Excerpt -
____

Ah! But why is there a greater force in space, where there's no "atmosphere behind it"? :confused:

Dave J.:

Light: Heedm, see that book by Feynman that I recommended to Crab. The answer to your question is there. Actually I'll add to the list another book by the same author which also deals with it: Six Easy Pieces (also Penguin). Both books are highly readable and aimed (more or less) at the layman (although maybe not helicopter pilots! ;) ).

Space Shuttle: By an interesting coincidence, Feynman was one of the principal members of the team that investigated the Challenger disaster.

Dave: No atmosphere behind means no resistance to the expulsion of stuff. This means they come out moving faster. Total change in momentum of the stuff is greater so the produced thrust is greater.

Irlandes: I didn't actually ask a question. I was a physicist prior to flying helicopters. I have read those books and regularly recommend "Six Easy Pieces" to non-physics types. Also out is "Six Not-so-Easy Pieces" haven't read it yet. The explanation I gave for light is accurate but lacks a lot of explanation. If you want more detail, pm or email me. Not really stuff for this forum.

`
An interesting page on Ground Effect, with picture, graph and computer simulations. (http://home.mira.net/~radacorp/ground_effect.html)
`

From DJs link:

Quote 'You can also see that the pressure below the wing has increased dramatically, this is called the dynamic air cushion.

A WIG craft, like a Hovercraft, rides on a cushion of air. The difference is that a Hovercraft generates a static air cushion (by blowing air into a bag) whereas a WIG craft has a free ride on a cushion that is created by its own forward movement. There are also lots of other advantages of WIG craft over Hovercraft, not the least being operational altitude.' Unquote

Oh dear, now they have said it's pressure too!!!! However their explanation makes perfect sense to me.

____

Records supplied -
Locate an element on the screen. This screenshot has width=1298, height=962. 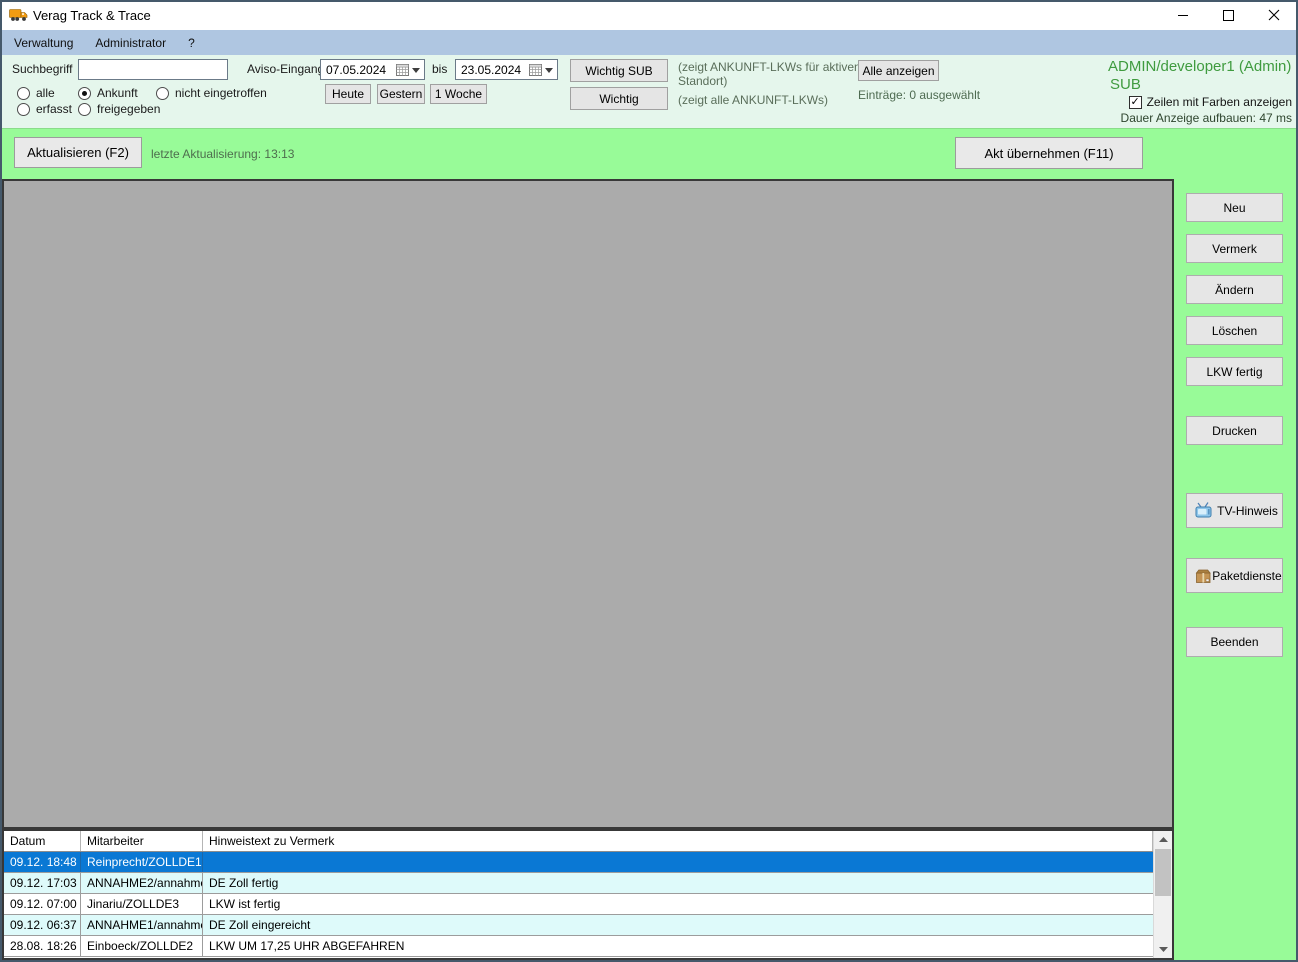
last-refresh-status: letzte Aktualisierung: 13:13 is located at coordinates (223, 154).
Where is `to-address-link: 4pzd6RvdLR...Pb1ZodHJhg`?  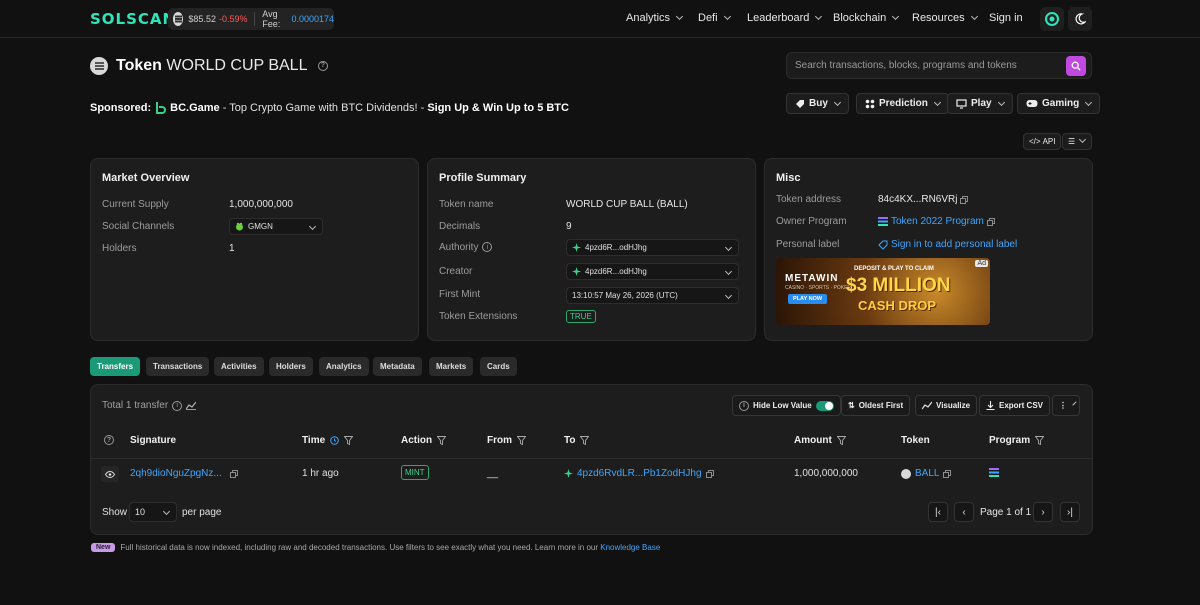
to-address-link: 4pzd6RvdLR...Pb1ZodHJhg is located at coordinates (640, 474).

____

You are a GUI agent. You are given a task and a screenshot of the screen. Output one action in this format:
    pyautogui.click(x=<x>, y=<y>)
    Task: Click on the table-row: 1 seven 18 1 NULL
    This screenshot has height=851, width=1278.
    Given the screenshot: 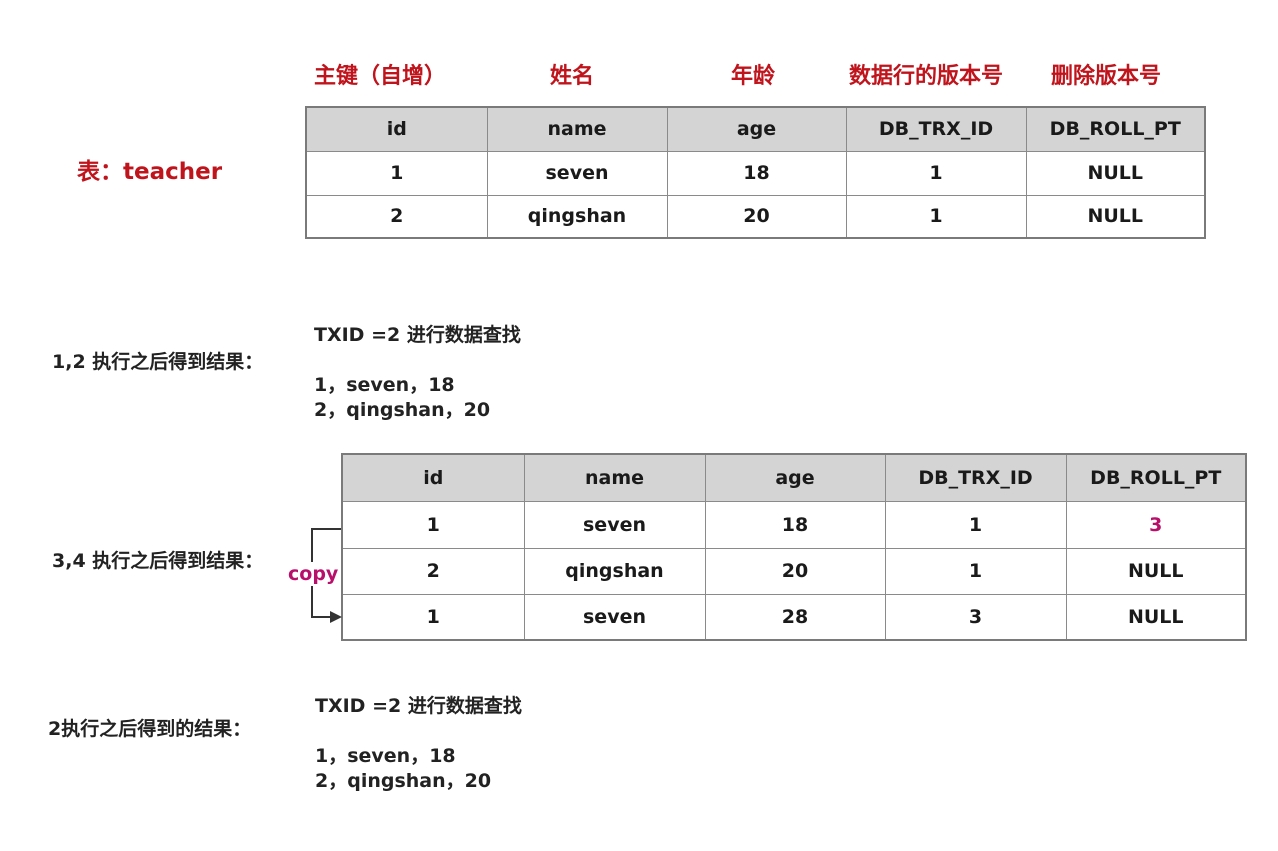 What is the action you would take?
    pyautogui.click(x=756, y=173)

____

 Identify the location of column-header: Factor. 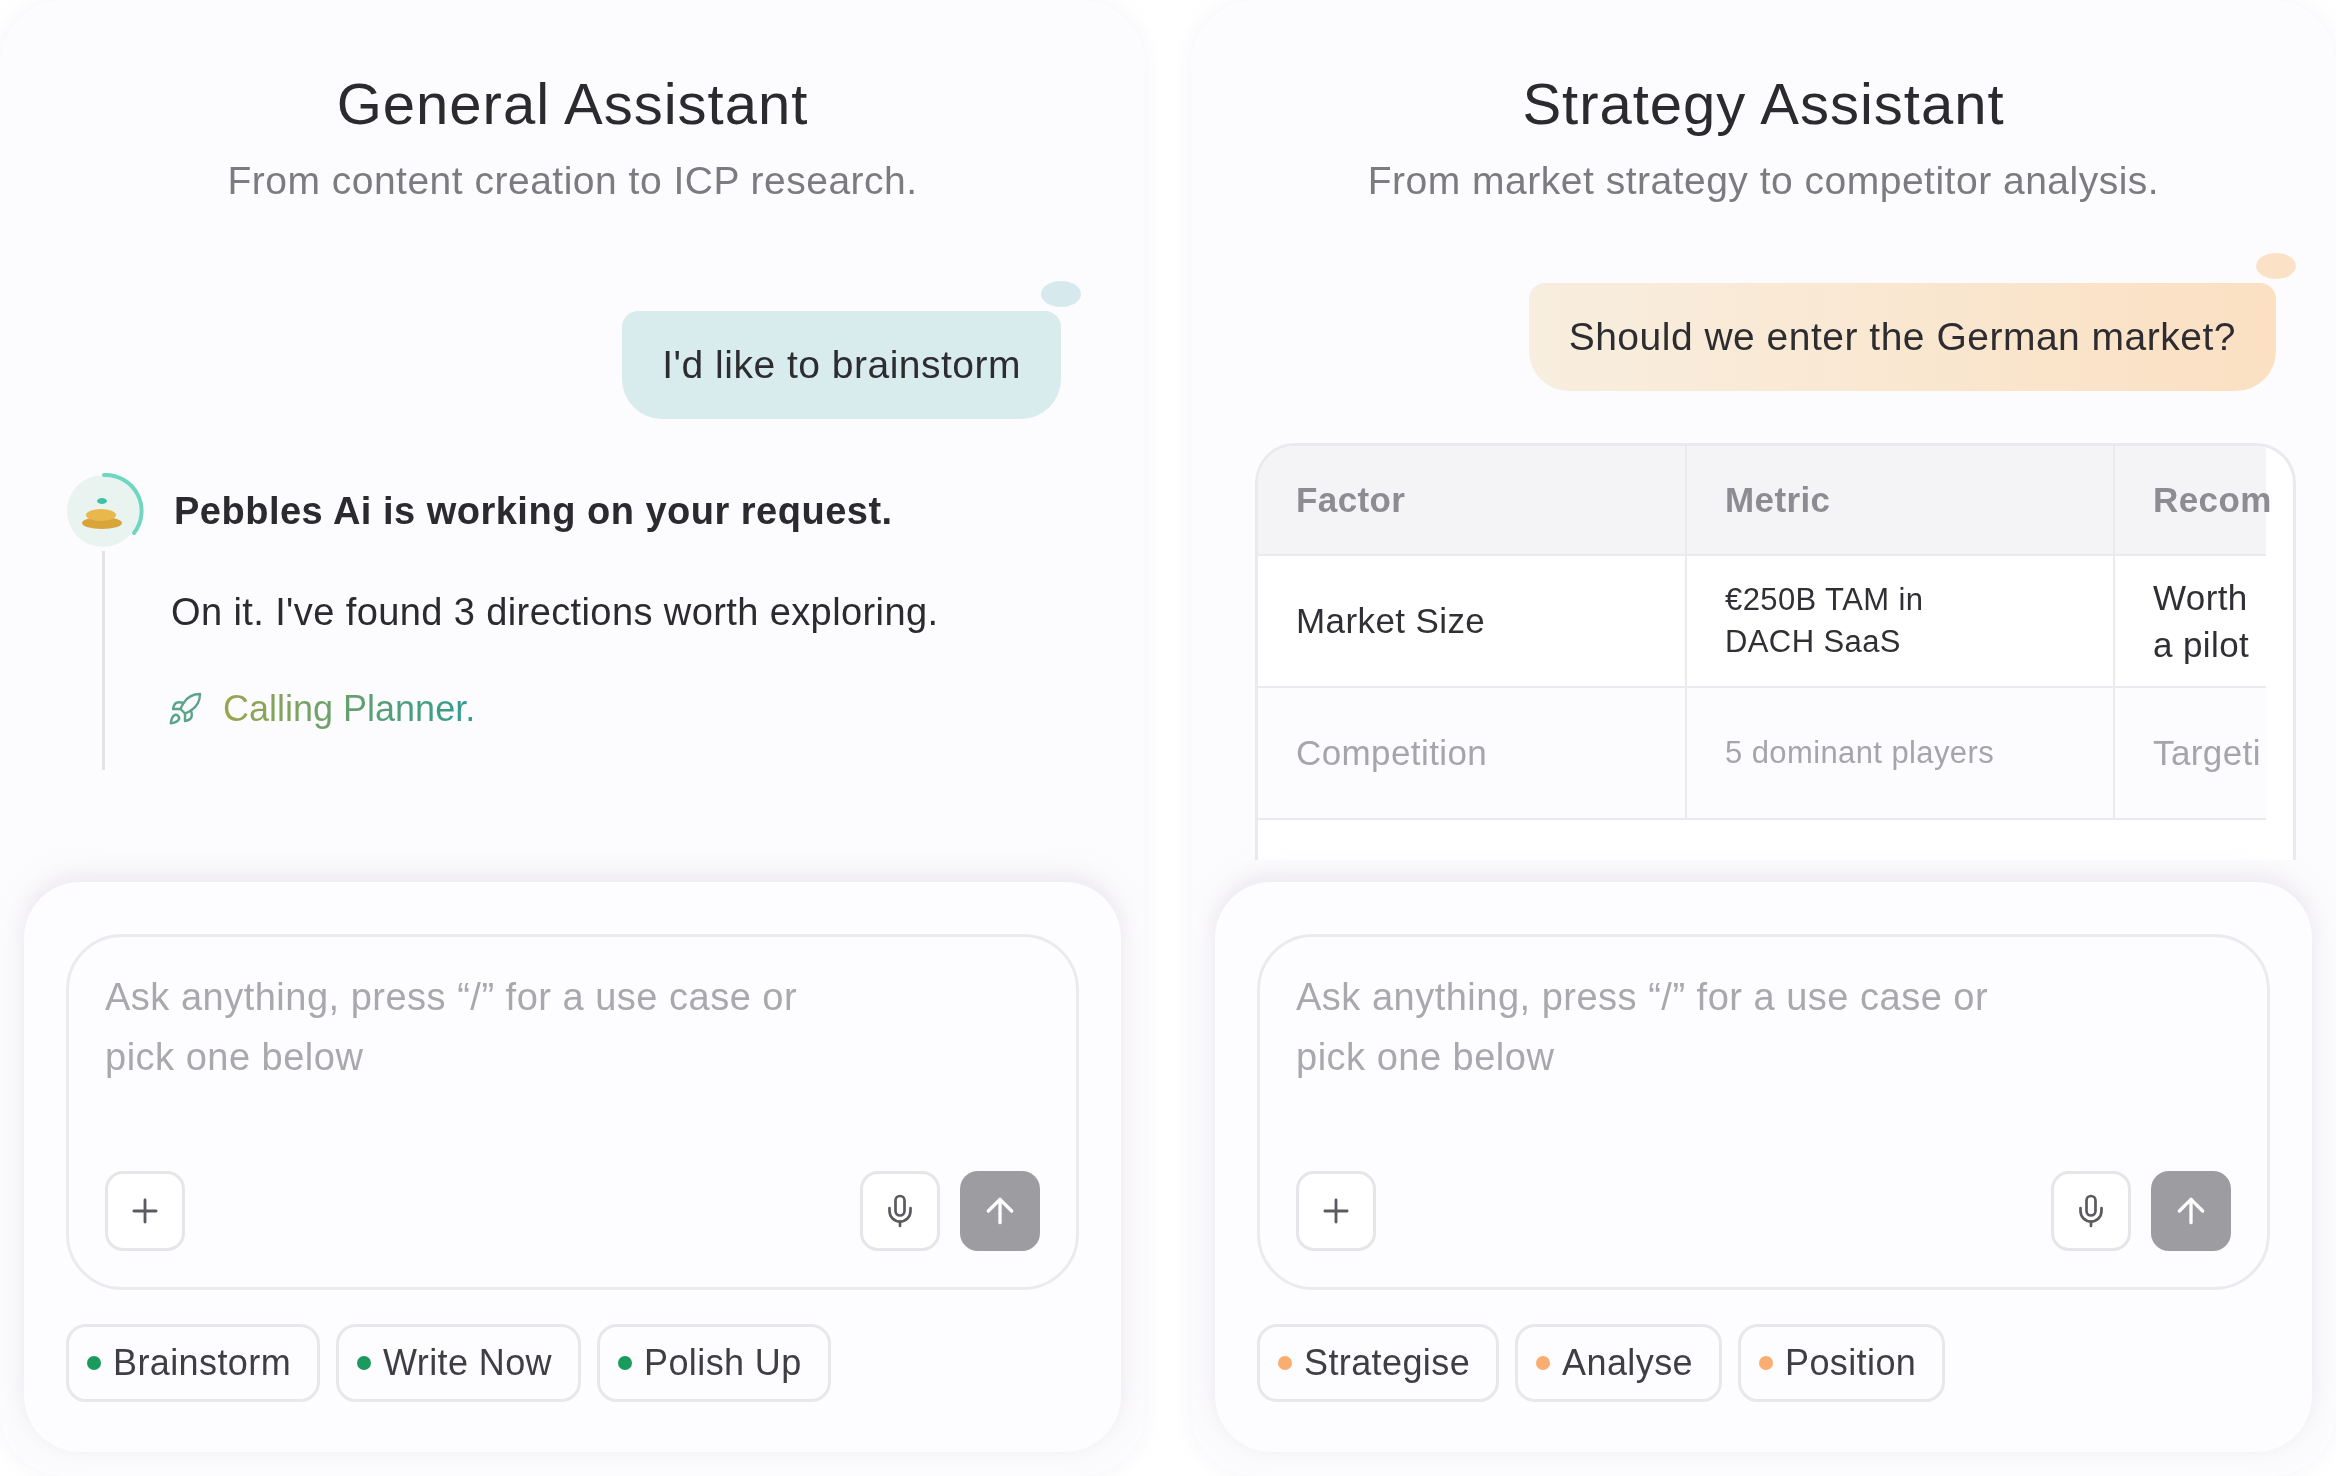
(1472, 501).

____

Problem 1 -
Format the listing, from the line with "Locate an element" up to and including the line with "to-address-link: 4pzd6RvdLR...Pb1ZodHJhg is", as a Markdown table with the columns Row and Listing line. Skip any blank lines, and leave the pictures out.
Problem 2 -
Resume the forum thread on thrust and ground effect after its last post.
The forum thread and the listing have nothing to do with each other.

Result 1 -
| Row | Listing line |
|---|---|
| 1 | Locate an element on the screen. This screenshot has width=1298, height=962.  |
| 2 | last-refresh-status: letzte Aktualisierung: 13:13 is located at coordinates (223, 154). |
| 3 | Where is `to-address-link: 4pzd6RvdLR...Pb1ZodHJhg`?   |
| 4 | to-address-link: 4pzd6RvdLR...Pb1ZodHJhg is located at coordinates (640, 474). |

Result 2 -
I guess its time to jump back in, please look at the pressure plot on DJ's link, where the pressure field is plotted. Note that the ground effect plot (the lower one) has higher pressure (darker red color).

Wow, higher pressure for ground effect! But also note that both airfoils are at the same angle of attack. If the lower airfoil were reduced in angle, to compensate for the increased lift due to ground effect, it would have the same pressure distribution.

In fact, please think about it carefully. If the pressure below is greater, the lift would be greater, since the blade area and rpm are a constant. If the lift is greater (due to more pressure) the aircraft would climb.

In other words, the pressure must be the same in all cases where the lift is the same. I.E. the ground effect case has the same pressure below it as the non-ground effect case.

Nick, if the pressure distribution changes when the lower aerofoil is reduced in angle then you have proved the pressure theory of GE.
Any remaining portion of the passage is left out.